Copy out every line of these stored dataset items without any changes.
─── RECORD LIST ───
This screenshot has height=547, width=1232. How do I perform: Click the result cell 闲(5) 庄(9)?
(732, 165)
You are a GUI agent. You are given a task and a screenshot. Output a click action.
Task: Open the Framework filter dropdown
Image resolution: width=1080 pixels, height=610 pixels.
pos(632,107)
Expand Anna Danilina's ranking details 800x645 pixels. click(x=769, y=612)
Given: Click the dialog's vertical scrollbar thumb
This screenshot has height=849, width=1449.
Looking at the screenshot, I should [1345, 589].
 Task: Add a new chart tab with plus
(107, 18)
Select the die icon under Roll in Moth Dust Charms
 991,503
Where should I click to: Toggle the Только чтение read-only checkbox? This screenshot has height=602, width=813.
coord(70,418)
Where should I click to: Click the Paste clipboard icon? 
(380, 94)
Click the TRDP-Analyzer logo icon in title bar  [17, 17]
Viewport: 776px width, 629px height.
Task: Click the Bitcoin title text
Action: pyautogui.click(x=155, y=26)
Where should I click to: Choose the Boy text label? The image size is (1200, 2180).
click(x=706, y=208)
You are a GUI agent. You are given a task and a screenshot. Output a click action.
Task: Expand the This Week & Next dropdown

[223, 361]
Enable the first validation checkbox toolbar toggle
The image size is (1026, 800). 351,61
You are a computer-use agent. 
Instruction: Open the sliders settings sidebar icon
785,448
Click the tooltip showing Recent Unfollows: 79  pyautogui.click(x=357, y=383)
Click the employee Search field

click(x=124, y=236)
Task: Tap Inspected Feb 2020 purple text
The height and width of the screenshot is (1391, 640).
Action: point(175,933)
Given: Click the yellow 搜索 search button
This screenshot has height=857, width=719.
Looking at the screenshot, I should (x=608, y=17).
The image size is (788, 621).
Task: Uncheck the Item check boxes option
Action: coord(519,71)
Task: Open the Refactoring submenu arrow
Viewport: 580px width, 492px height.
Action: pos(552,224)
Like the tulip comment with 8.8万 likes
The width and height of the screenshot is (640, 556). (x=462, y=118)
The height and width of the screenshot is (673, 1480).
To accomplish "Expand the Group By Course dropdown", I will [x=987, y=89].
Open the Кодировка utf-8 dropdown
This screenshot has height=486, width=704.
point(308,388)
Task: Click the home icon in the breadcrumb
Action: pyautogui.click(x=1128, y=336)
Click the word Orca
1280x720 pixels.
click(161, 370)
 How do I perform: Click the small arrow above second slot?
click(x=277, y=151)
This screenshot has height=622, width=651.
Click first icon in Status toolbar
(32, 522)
───
FULL RESPONSE:
This screenshot has height=547, width=1232. How do I perform: Click the result cell 闲(5) 庄(9)?
(732, 165)
You are a GUI agent. You are given a task and a screenshot. Output a click action.
Task: Open the Framework filter dropdown
Image resolution: width=1080 pixels, height=610 pixels.
pos(632,107)
Expand Anna Danilina's ranking details 800x645 pixels. click(x=769, y=612)
Given: Click the dialog's vertical scrollbar thumb
This screenshot has height=849, width=1449.
Looking at the screenshot, I should [1345, 589].
 Task: Add a new chart tab with plus
(107, 18)
Select the die icon under Roll in Moth Dust Charms
 991,503
Where should I click to: Toggle the Только чтение read-only checkbox? This screenshot has height=602, width=813.
coord(70,418)
Where should I click to: Click the Paste clipboard icon? 
(380, 94)
Click the TRDP-Analyzer logo icon in title bar  [17, 17]
Viewport: 776px width, 629px height.
Task: Click the Bitcoin title text
Action: pyautogui.click(x=155, y=26)
Where should I click to: Choose the Boy text label? The image size is (1200, 2180).
click(x=706, y=208)
You are a GUI agent. You are given a task and a screenshot. Output a click action.
Task: Expand the This Week & Next dropdown

[223, 361]
Enable the first validation checkbox toolbar toggle
The image size is (1026, 800). 351,61
You are a computer-use agent. 
Instruction: Open the sliders settings sidebar icon
785,448
Click the tooltip showing Recent Unfollows: 79  pyautogui.click(x=357, y=383)
Click the employee Search field

click(x=124, y=236)
Task: Tap Inspected Feb 2020 purple text
The height and width of the screenshot is (1391, 640).
Action: point(175,933)
Given: Click the yellow 搜索 search button
This screenshot has height=857, width=719.
Looking at the screenshot, I should (x=608, y=17).
The image size is (788, 621).
Task: Uncheck the Item check boxes option
Action: coord(519,71)
Task: Open the Refactoring submenu arrow
Viewport: 580px width, 492px height.
Action: pos(552,224)
Like the tulip comment with 8.8万 likes
The width and height of the screenshot is (640, 556). (x=462, y=118)
The height and width of the screenshot is (673, 1480).
To accomplish "Expand the Group By Course dropdown", I will [x=987, y=89].
Open the Кодировка utf-8 dropdown
This screenshot has height=486, width=704.
point(308,388)
Task: Click the home icon in the breadcrumb
Action: pyautogui.click(x=1128, y=336)
Click the word Orca
1280x720 pixels.
click(161, 370)
 How do I perform: Click the small arrow above second slot?
click(x=277, y=151)
This screenshot has height=622, width=651.
Click first icon in Status toolbar
(32, 522)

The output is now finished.